I'm trying to figure out the best way to handle a lock-while-editing problem.
I'm using a session variable to hold a logged in user's username. if a user selects a record for editing, my script first checks if there's a username in the field called "locked". If there is, and it's not the current user, the script won't let them edit. If there's nothing in "locked" it writes their username to that field and lets them edit. If their username is already in the field it lets them edit. If they click "Submit" or hit a link to return to a main list of records, the "locked" field is cleared - so the record is available for editing once more by any logged in user.
There are two problems. First, a user can click on a nav bar link to go to a different page, or select a bookmark, type in a URL, etc. In which case the record stays locked unless they come back, edit it again, and Submit or return to the list.
Second, a user can close their browser, quit or crash. Once again the record stays locked.
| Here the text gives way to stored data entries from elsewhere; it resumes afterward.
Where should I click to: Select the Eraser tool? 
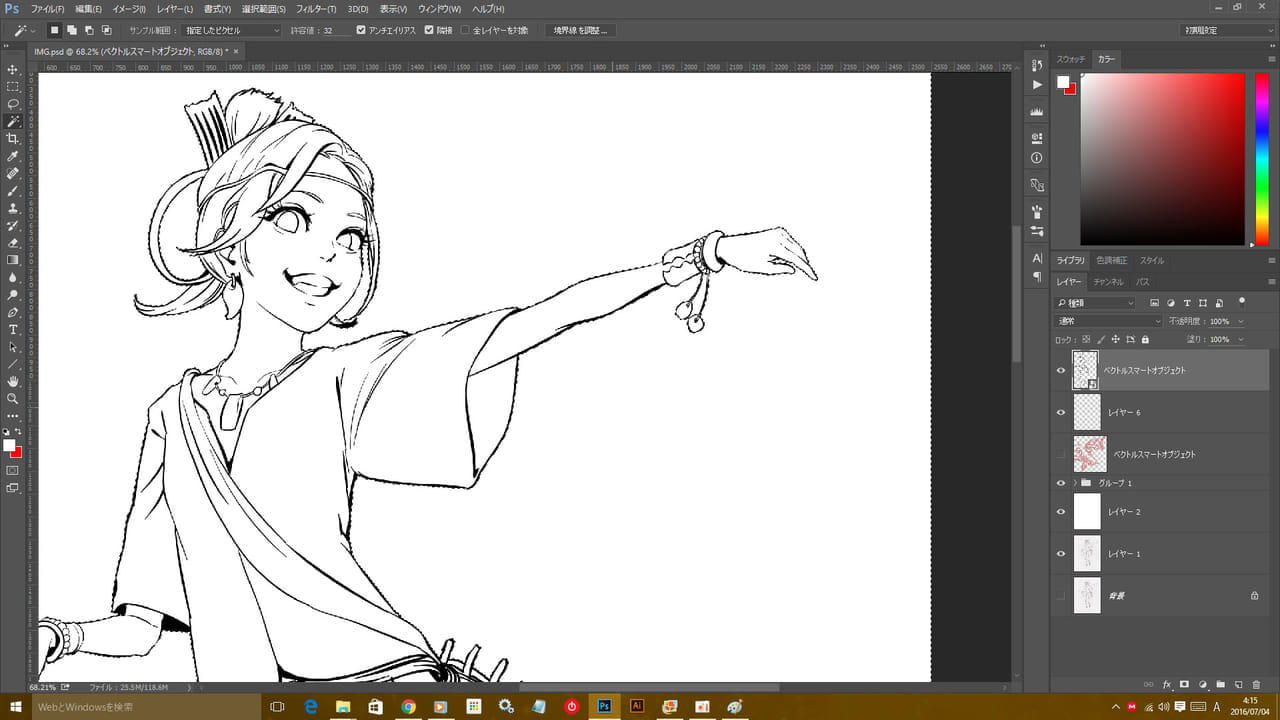click(x=13, y=242)
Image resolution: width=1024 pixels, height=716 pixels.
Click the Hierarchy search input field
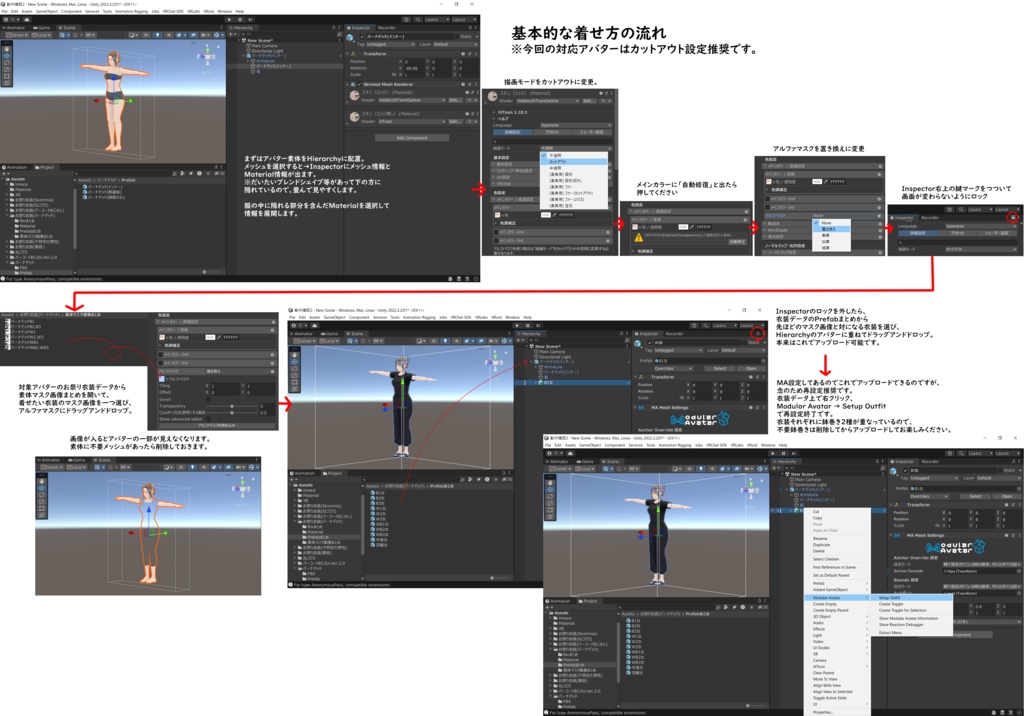(x=290, y=34)
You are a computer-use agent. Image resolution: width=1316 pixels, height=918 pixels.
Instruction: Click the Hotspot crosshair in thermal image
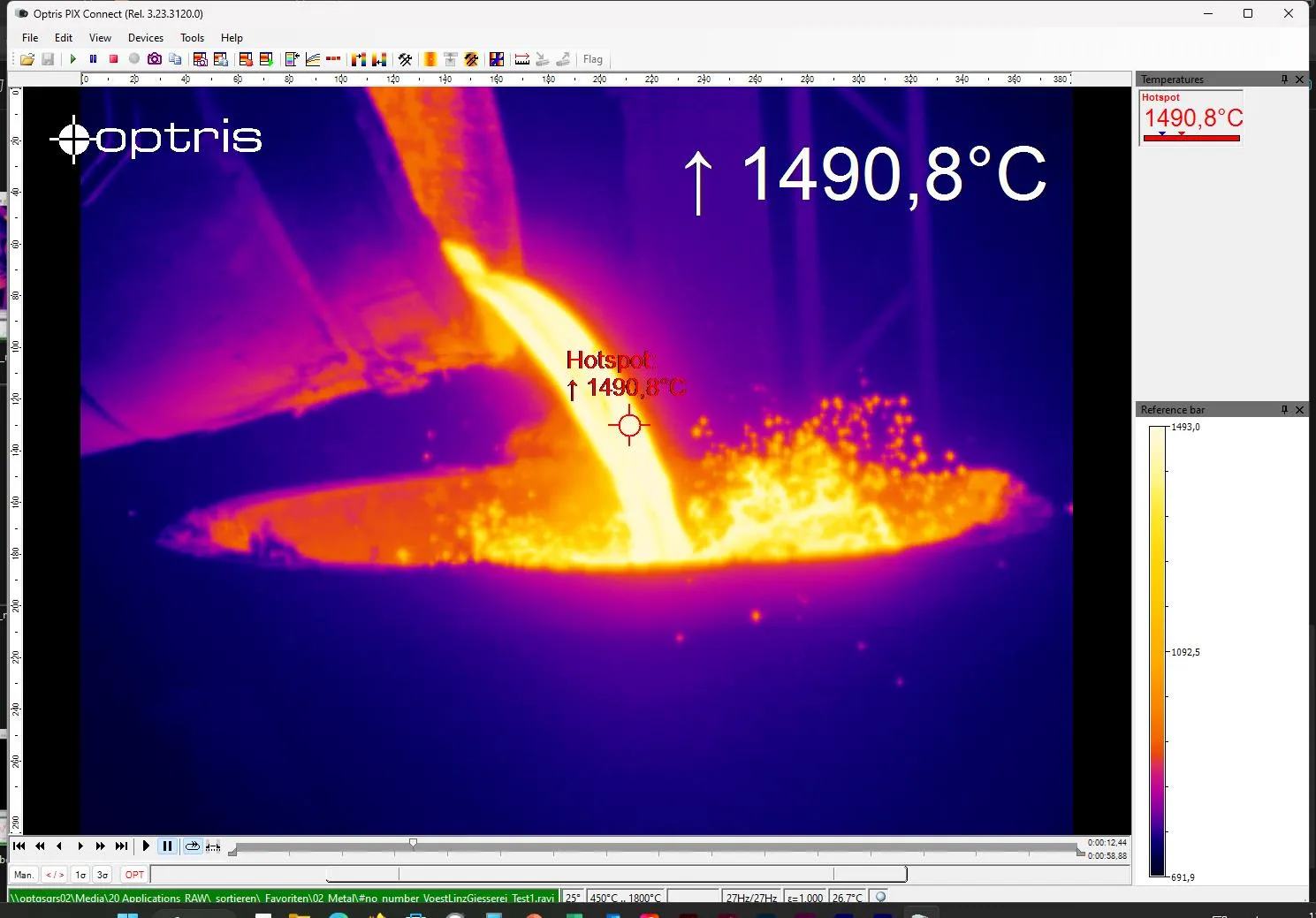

I'm thinking... for the first case, maybe some kind of javascript thing - like those annoying popup-on-exit windows except instead of a window, a chunk of PHP is sent to MySQL to unlock any locked records.
For the second case - maybe when I write the username to the "locked" field, I also get the date/time from the server and write it into another field. Then I have my script check to see if there's a time difference of, say 15 minutes or more. If there is, it bypasses the lockout and lets someone edit, even though they have a different username than what's in "locked". At the same time, I could set a session timeout (I think I can do this - right?) of say 14 minutes so if the user just walked away from their desk, they get disconnected - this way someone else can get into a record if they just wait a little while.
What do you think? Worth trying? Better ways to accomplish all this? I'm brand-new to the whole authentication/session thing, so any advice will be greatly appreciated!